%%

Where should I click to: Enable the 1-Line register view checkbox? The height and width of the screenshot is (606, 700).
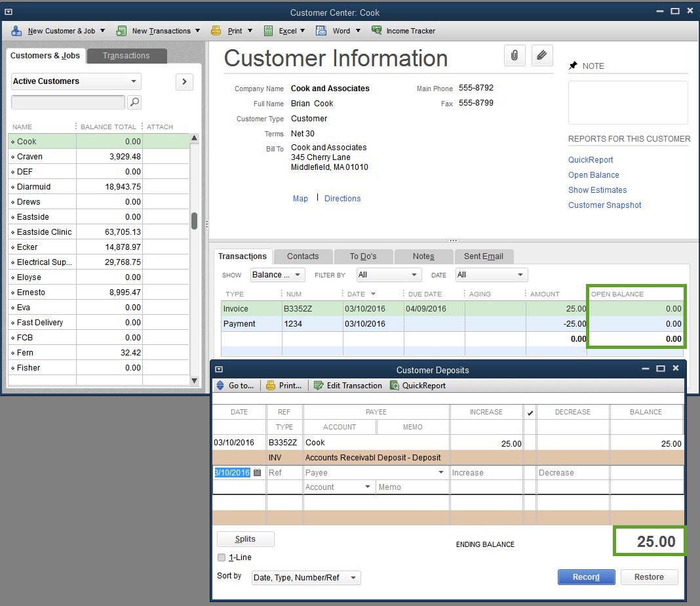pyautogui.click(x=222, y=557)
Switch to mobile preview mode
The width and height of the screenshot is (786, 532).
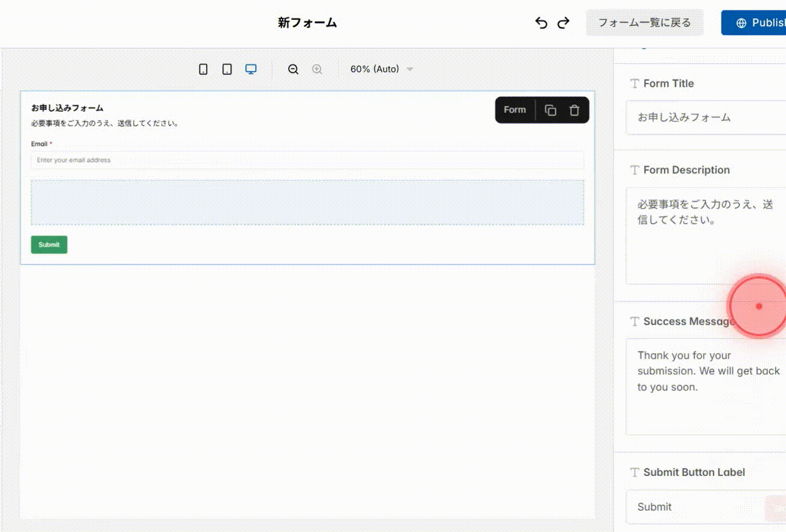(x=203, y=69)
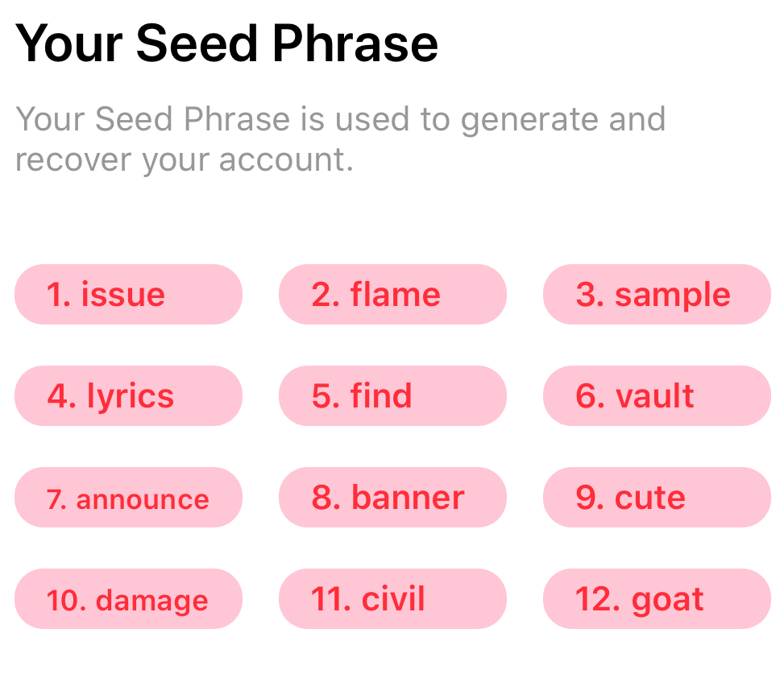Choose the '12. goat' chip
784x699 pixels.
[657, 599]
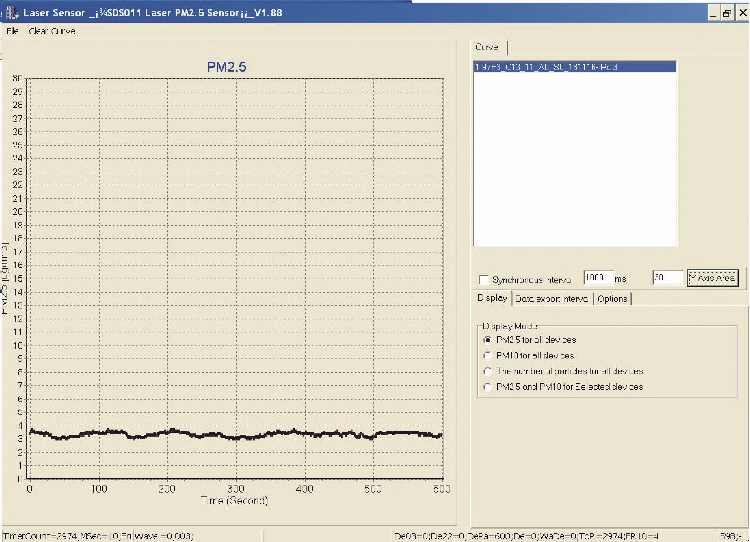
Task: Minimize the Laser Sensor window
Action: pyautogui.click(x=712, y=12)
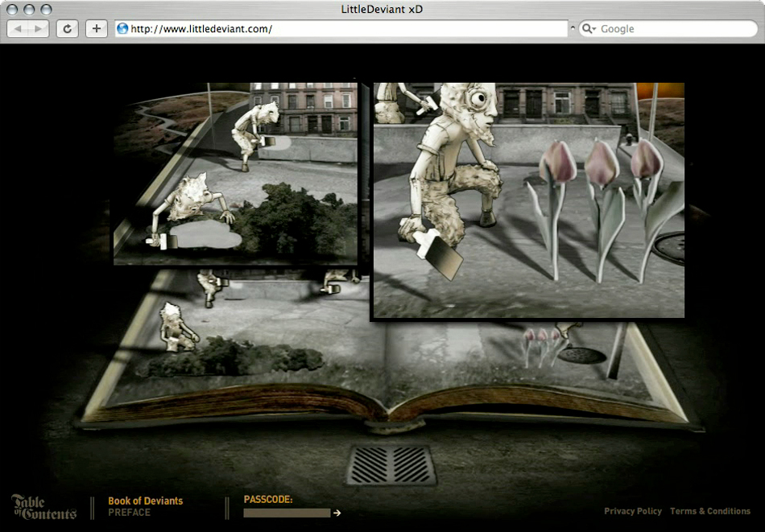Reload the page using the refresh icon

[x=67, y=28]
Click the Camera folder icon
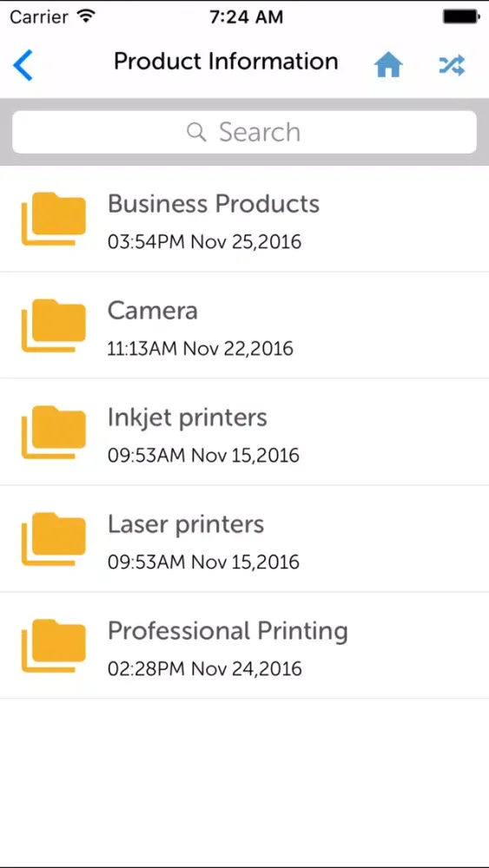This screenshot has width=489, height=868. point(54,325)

%%
%%

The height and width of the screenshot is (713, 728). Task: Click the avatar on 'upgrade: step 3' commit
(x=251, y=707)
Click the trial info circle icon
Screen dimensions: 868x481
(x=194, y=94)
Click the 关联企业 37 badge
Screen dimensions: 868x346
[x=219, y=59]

%%
%%

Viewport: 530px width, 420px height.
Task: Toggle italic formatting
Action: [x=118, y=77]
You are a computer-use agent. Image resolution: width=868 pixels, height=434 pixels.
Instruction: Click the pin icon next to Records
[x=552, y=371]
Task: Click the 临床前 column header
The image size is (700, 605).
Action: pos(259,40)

%%

Your instructions —
Look above for the line with "Where should I", then give again exactly every line from there through the line with "Switch to mobile preview mode", skipping the pictures.

Output of the exercise —
Where should I click to: Enable the 1-Line register view checkbox? The height and width of the screenshot is (606, 700).
pyautogui.click(x=222, y=557)
Switch to mobile preview mode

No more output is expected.